Mr Purcell did not intend to appeal the inquiry findings concerning him and accepted the content of the sanctions decision but had suggested a fine of €100,000, counsel said.
After the inquiry panel decided a €130,000 fine was appropriate, Mr Purcell said he would pay that within 14 days of confirmation, counsel said.
In his ruling, Mr Justice Barniville noted the Central Bank Act provided, where there is no appeal or challenge to an inquiry decision, the court “shall” confirm the decision and proposed sanction unless it involved a manifest and fundamental error of law or disproportionality.
The Central Bank inquiry looked into seven sets of alleged regulatory breaches between July 2006 and September 2008, including that INBS allegedly failed to process loans in line with its own policies and to obtain property security for commercial loans.
Between 2008 and 2010, INBS suffered financial losses in excess of €6 billion, primarily arising from the impairment of its commercial loan book. INBS cost taxpayers €5.4 billion to rescue during the financial crisis before its remains were folded in 2011 into IBRC, previously Anglo Irish Bank.
The inquiry found, between 2004 and 2008, Mr Purcell, as a board member of INBS, participated in breaches of financial services law by the lender relating to its commercial lending.

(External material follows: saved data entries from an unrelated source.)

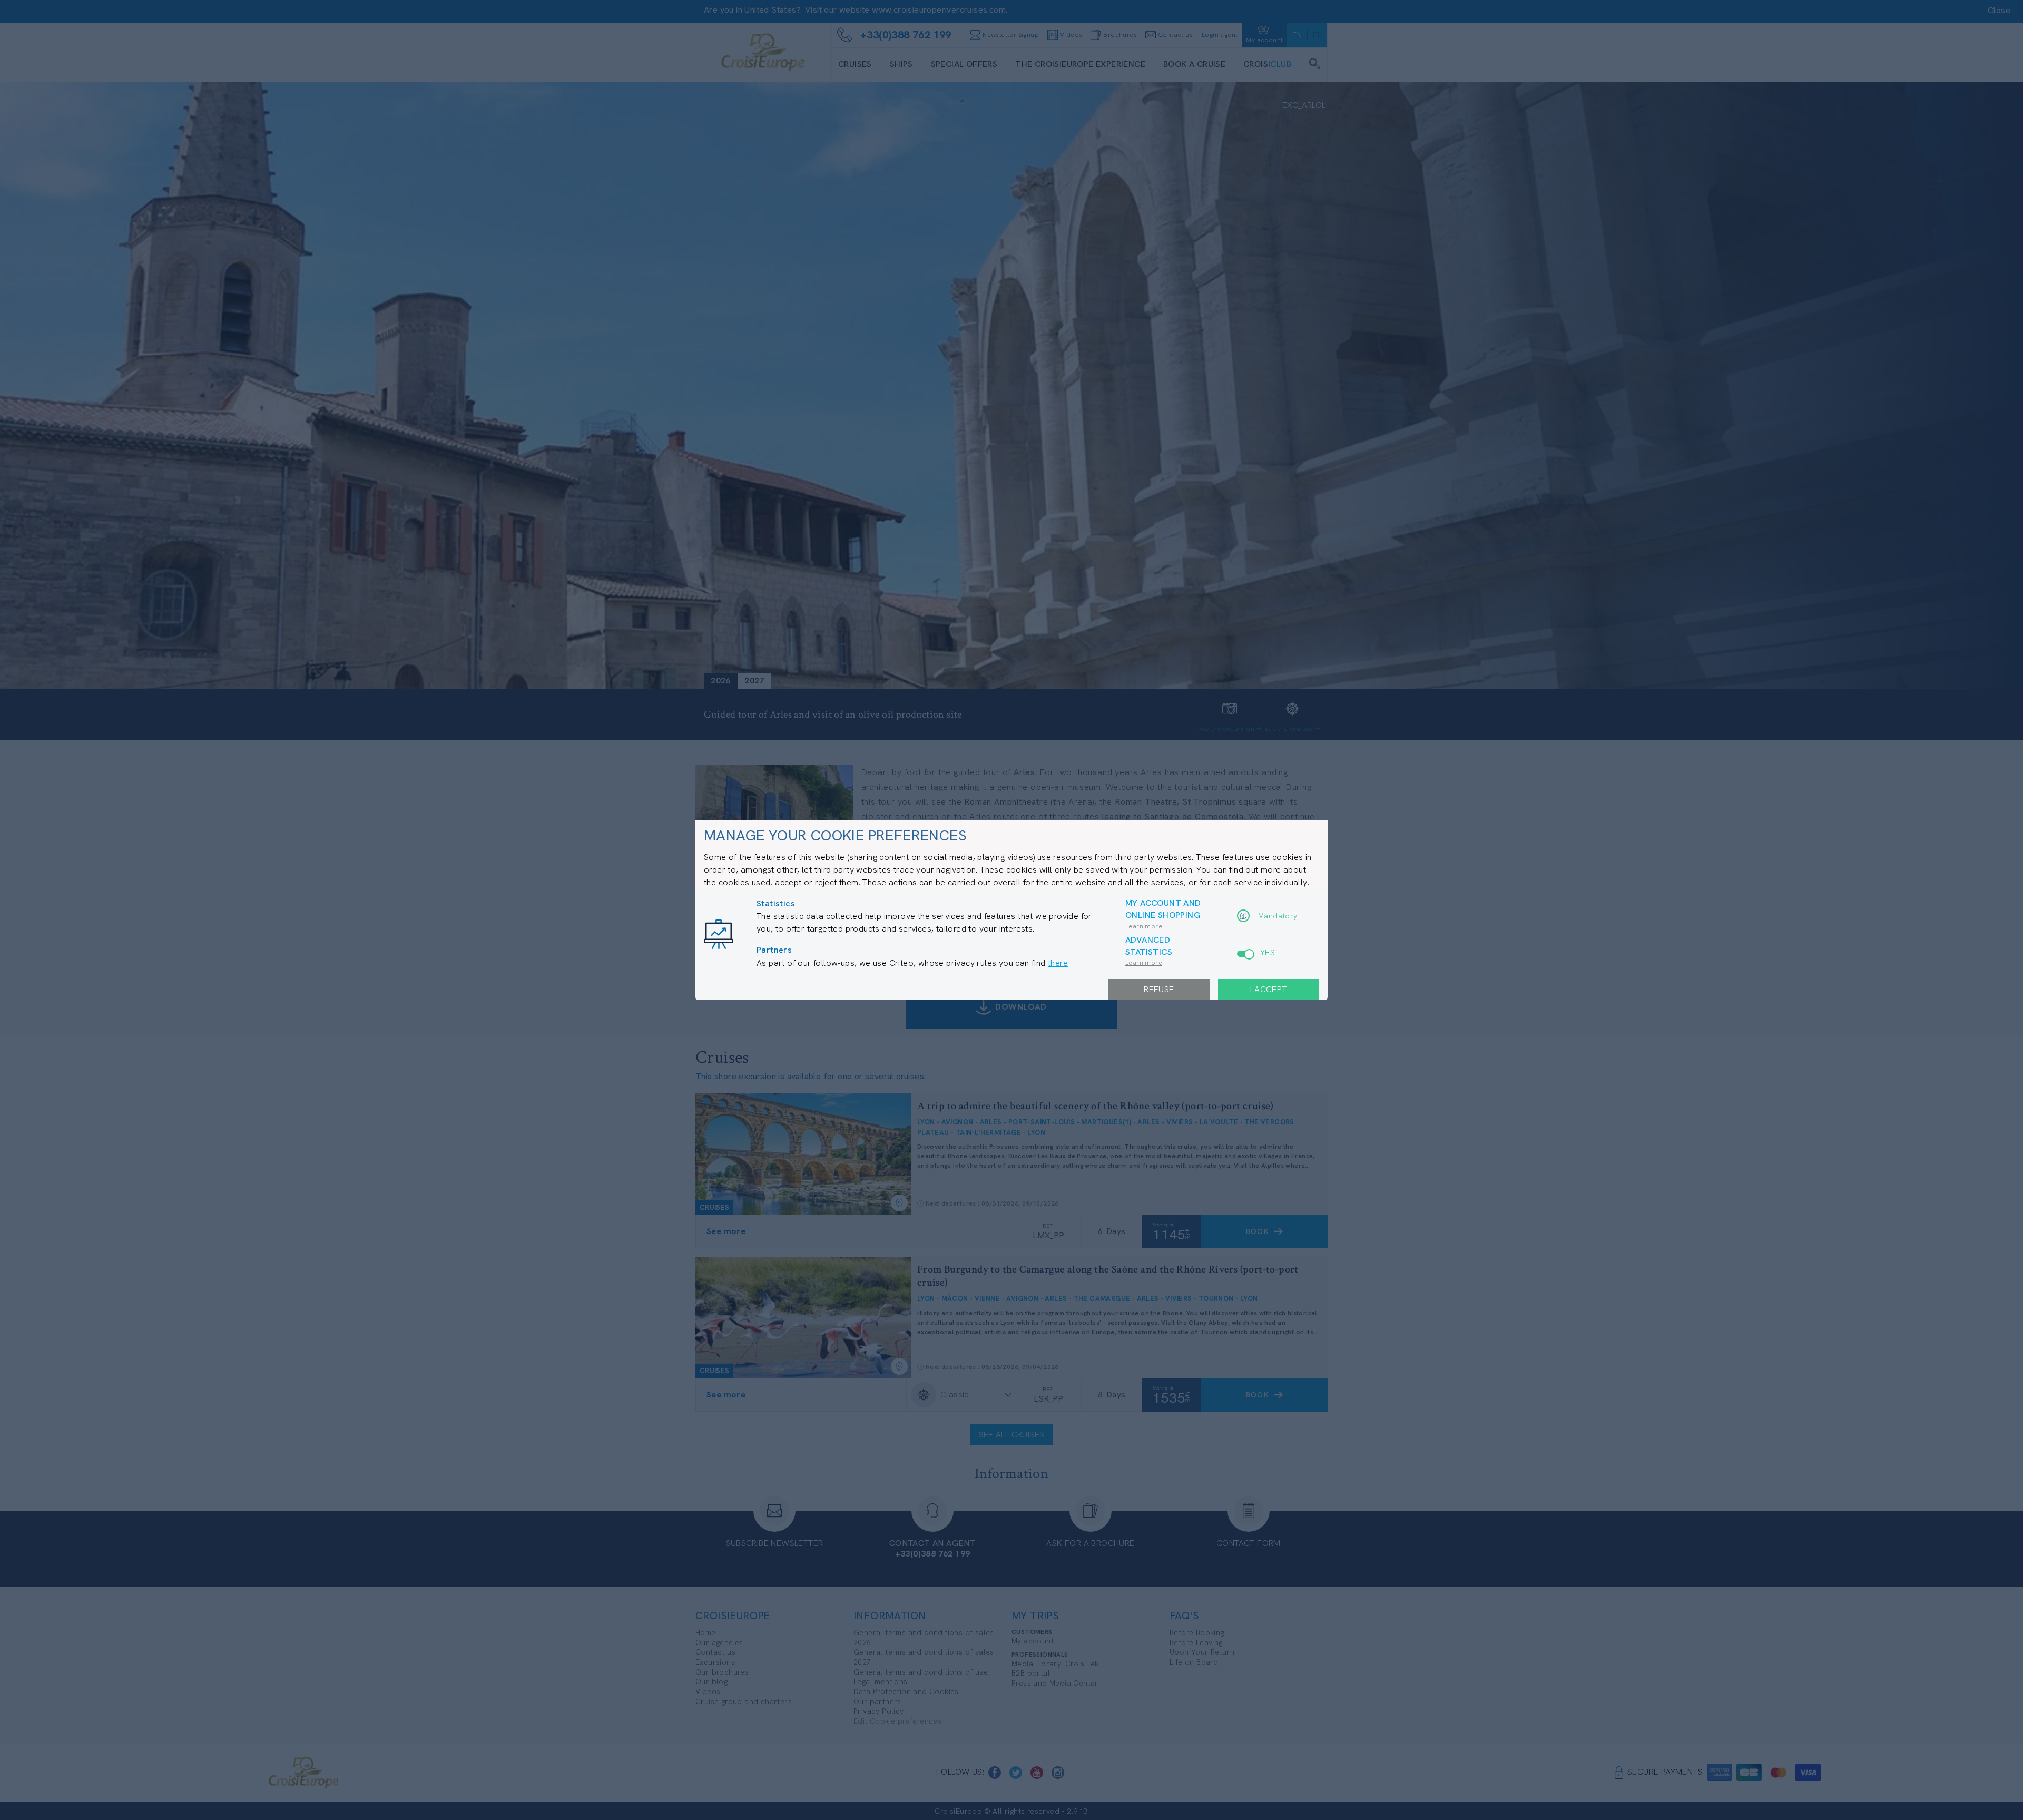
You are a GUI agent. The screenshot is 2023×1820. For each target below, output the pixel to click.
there (1058, 962)
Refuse (1159, 989)
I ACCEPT (1268, 989)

The report of the inquiry was provided to Mr Purcell and the bank’s enforcement section in April 2024 and a hearing last October heard submissions before deciding on sanctions.
On Tuesday, having considered the evidence and the law, Mr Justice Barniville said he was satisfied the court was required to make the confirmation orders sought.
The sanctions decision seemed “wholly proportionate” to the findings made and was not disputed by the bank or Mr Purcell who had adopted a “reasonable” and “sensible” approach.
Mr Purcell was among five INBS directors originally subject to the Central Bank inquiry when it was established in 2015.
After public hearings started in late 2017, the bank reached settlement agreements with three of the original five – former INBS chairman Michael Walsh; one-time head of commercial lending Tom McMenamin; and former head of UK commercial lending Gary McCollum. They were fined a total of €243,000, with the largest amount paid by Mr McCollum.
It dropped its case against the failed lender’s former long-standing managing director, Michael Fingleton, now aged 86, in December 2019, due to his health issues.
The High Court is currently hearing a civil case brought against Mr Fingleton by the Irish Bank Resolution Corporation (IBRC), which took over INBS’s assets in 2011, for alleged negligent mismanagement of the lender. He is not in a position to give evidence in that case.